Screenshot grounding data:
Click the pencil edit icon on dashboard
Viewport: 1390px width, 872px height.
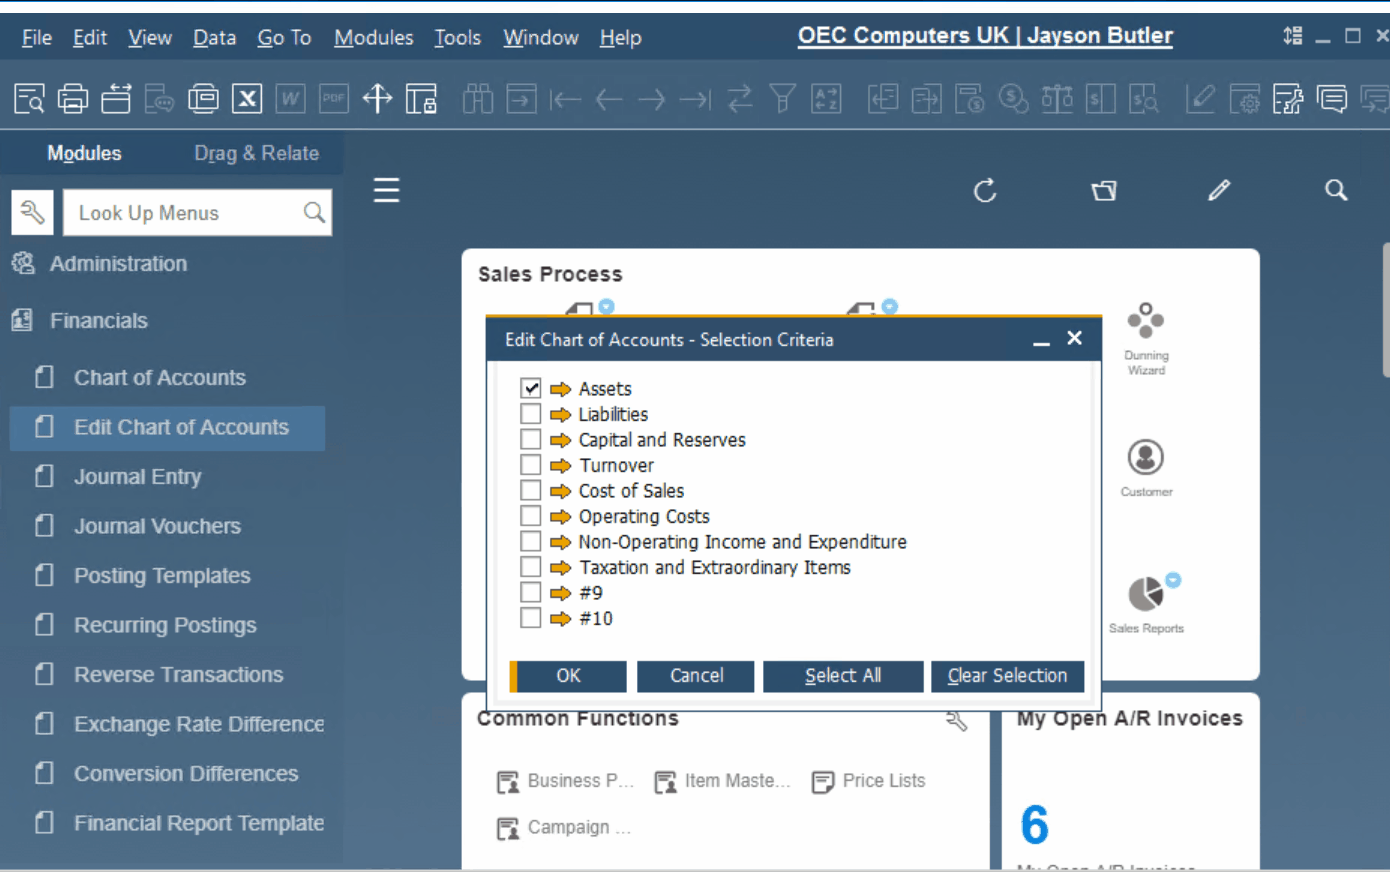[x=1218, y=191]
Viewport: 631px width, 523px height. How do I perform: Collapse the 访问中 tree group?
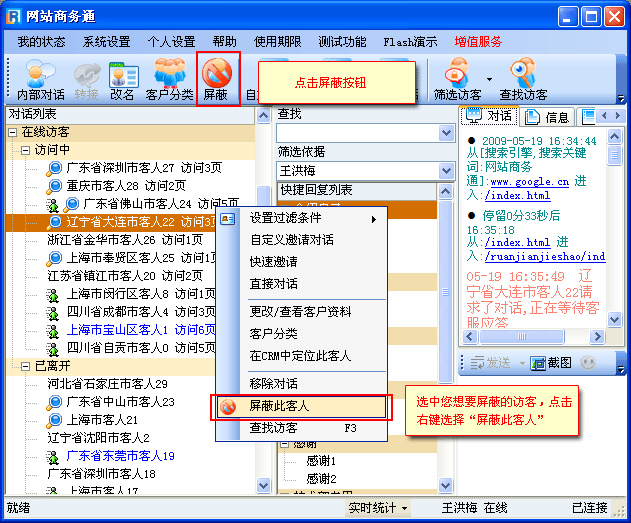(25, 150)
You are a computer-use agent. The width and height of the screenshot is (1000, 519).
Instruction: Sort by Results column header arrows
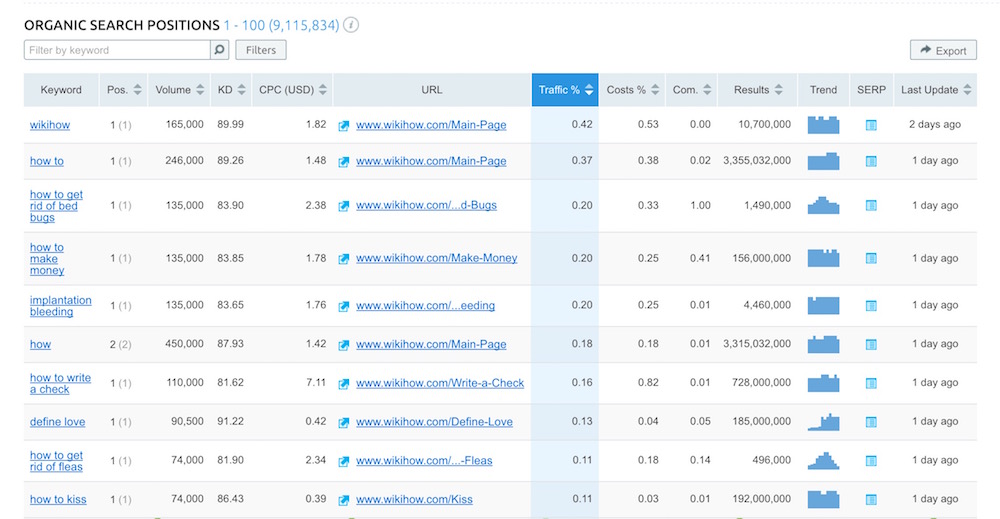tap(785, 90)
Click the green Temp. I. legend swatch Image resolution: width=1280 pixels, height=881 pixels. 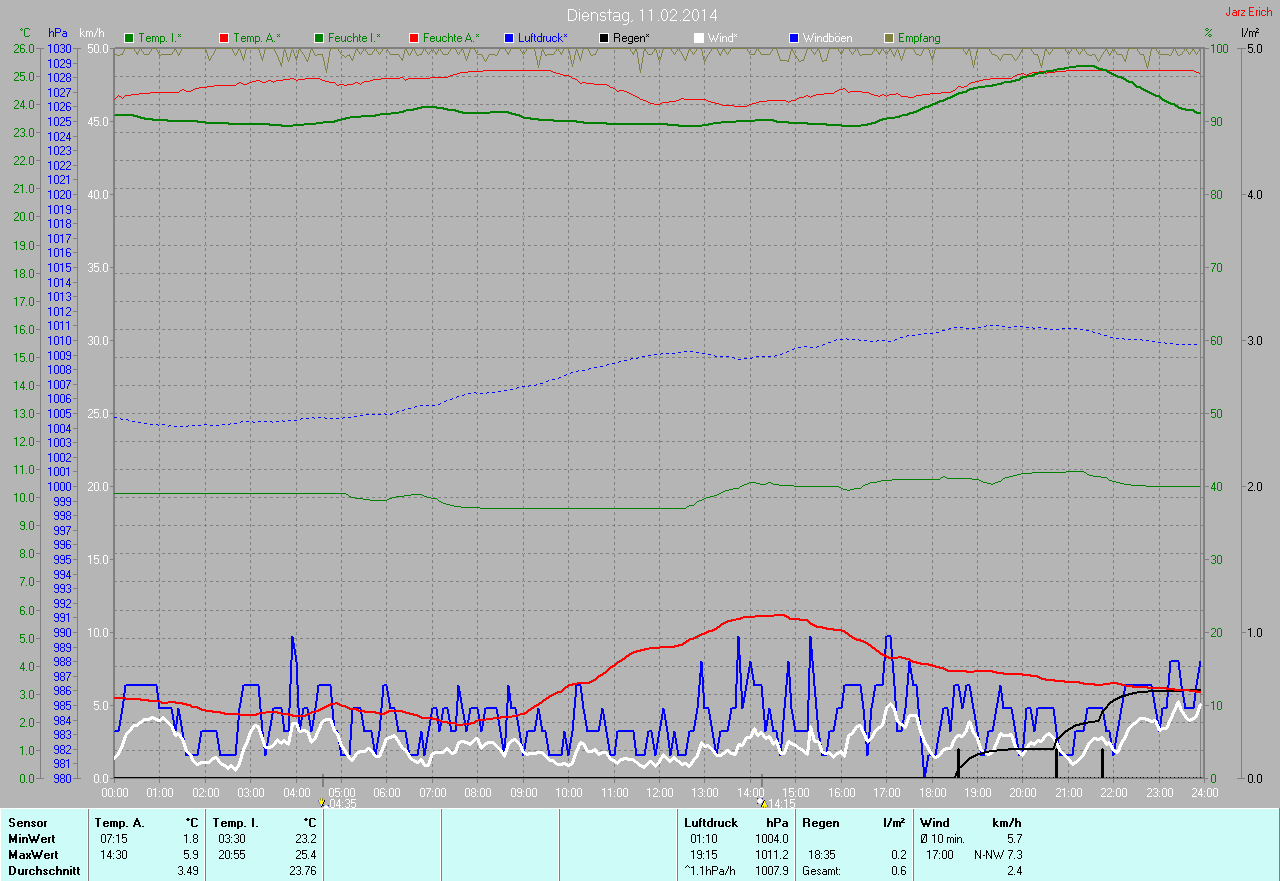coord(129,38)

* [Instructions for the task]
Copy word for word the lines of the records above from the one with "Viewport: 1390px width, 872px height." up to and including the one with "You are a computer-use". Skip the pictures.

* [Solution to this exercise]
Viewport: 1390px width, 872px height.
[x=1218, y=191]
Viewport: 631px width, 523px height. How do I perform: Collapse the 访问中 tree group?
(25, 150)
You are a computer-use agent. The width and height of the screenshot is (1000, 519).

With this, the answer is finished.